Les consommations de fritures abondantes, telles que le poisson frit, le poulet frit, les frites, ou encore des aliments à base de pâte comme les nems, fatayas, pastels ou beignets, illustrent également cette problématique. « Beaucoup d’aliments que nous préparons peuvent être plongés dans un bain d’huile », constate le médecin. La surconsommation d’aliments frits surcharge le corps en graisses saturées, ce qui accroît considérablement le risque de maladies cardiovasculaires.

Paradoxalement, certains plats traditionnels comme le thiéboudienne, fleuron de la gastronomie sénégalaise, peuvent rester équilibrés lorsque leur préparation est respectée. « Pour un kilogramme de riz, on utilise typiquement un quart de litre d’huile. Nos grands-mères respectaient ces proportions, et cela ne posait pas problème », rappelle la spécialiste. Cependant, la réalité a changé : « aujourd’hui, on en met beaucoup plus, et on retrouve souvent de l’huile au fond du bol après la cuisson », déplore-t-elle.

La montée en puissance des aliments industriels, un défi majeur

La présence grandissante d’aliments ultra-transformés constitue un facteur critique dans cette détérioration de la nutrition. Les biscuits industriels destinés aux goûters d’enfants, les margarines riches en additifs, ou encore les boissons très sucrées se retrouvent partout. Pourtant, ces produits étaient inexistants dans l’alimentation traditionnelle sénégalaise et n’avaient pas leur place dans la culture culinaire locale.

Binetou Seck souligne : « Les compléments alimentaires doivent être utilisés uniquement en cas de carence avérée, prescrite par un médecin. » Elle dénonce également le marketing agressif exercé par les industries de ces produits, qui ciblent une population souvent peu informée des risques réels pour la santé.

Face à cette menace, la spécialiste adresse un appel urgent aux autorités publiques : « Il est indispensable de lancer des campagnes de sensibilisation massives, à la fois dans les villes et dans les zones rurales, afin d’inciter la population à adopter de meilleures habitudes alimentaires. »

Elle insiste sur l’organisation de cette sensibilisation à tous les niveaux :

– Dans les écoles, pour éduquer dès le plus jeune âge ;
– Dans les entreprises, pour toucher les adultes actifs ;
– Au sein des communautés, pour renforcer les bonnes pratiques ;
– Au niveau national, avec une volonté politique affirmée.

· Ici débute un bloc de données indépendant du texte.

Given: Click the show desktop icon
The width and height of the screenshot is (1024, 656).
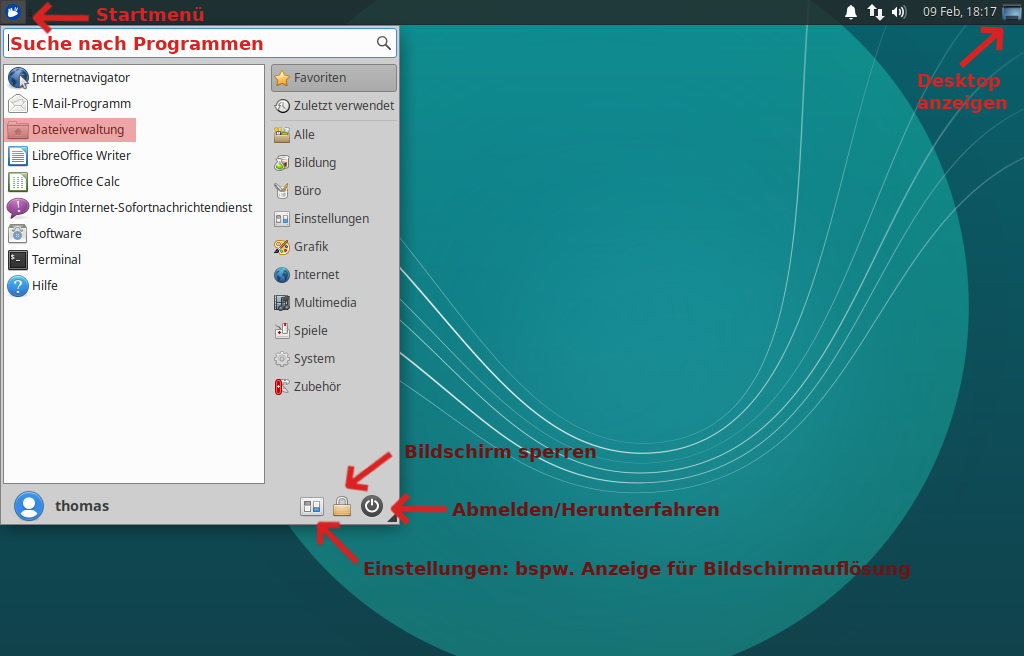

Des solutions simples mais efficaces

La bonne nouvelle, c’est que les stratégies pour inverser cette tendance ne nécessitent ni technologies avancées ni investissements exorbitants. Elles reposent principalement sur un retour aux fondamentaux de l’alimentation équilibrée.

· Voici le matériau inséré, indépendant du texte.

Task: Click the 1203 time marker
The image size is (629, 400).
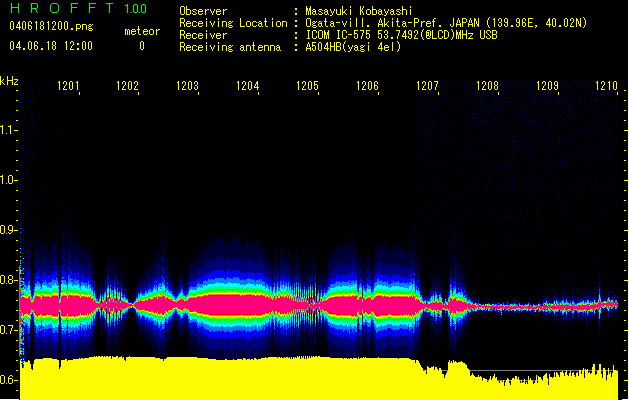Action: (x=187, y=87)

Il s’agit de privilégier six familles d’aliments essentielles :

– Fruits et légumes que l’on consomme quotidiennement ;
– Féculents, pour l’apport énergétique ;
– Produits laitiers ;
– Aliments d’origine carnée ;
– Un peu d’huile pour cuisiner ;
– Une consommation régulière d’eau.

Respecter les portions recommandées et apprendre à manger jusqu’à une sensation satisfaisante, sans exagération, sont aussi des éléments clés pour préserver sa santé. Limiter la friture à une fréquence d’une fois par semaine, tout en favorisant des modes de cuisson traditionnels plus sains, constitue une étape importante. De même, organiser ses repas sur la semaine, en intégrant systématiquement des légumes, permet d’adopter une alimentation plus équilibrée.

Le Dr Seck souligne : « Les professionnels de la santé cherchent à promouvoir ces habitudes, et plusieurs d’entre nous s’organisent pour agir. Mais cela ne suffit pas si l’engagement ne vient pas d’une volonté collective. »

Le temps presse. Chaque jour sans mesures concrètes soudaines rapproche davantage le Sénégal d’une crise sanitaire de grande ampleur. Contrairement aux épidémies classiques, qui frappent rapidement, cette crise nutritionnelle s’installe insidieusement, génération après génération, jusqu’à rendre irréversible une situation qui pourrait pourtant être évitée.

Le pays a encore une marge de manœuvre, mais pour combien de temps ? La question reste ouverte alors que la menace grandit, et que l’urgence de changer les comportements s’impose plus que jamais.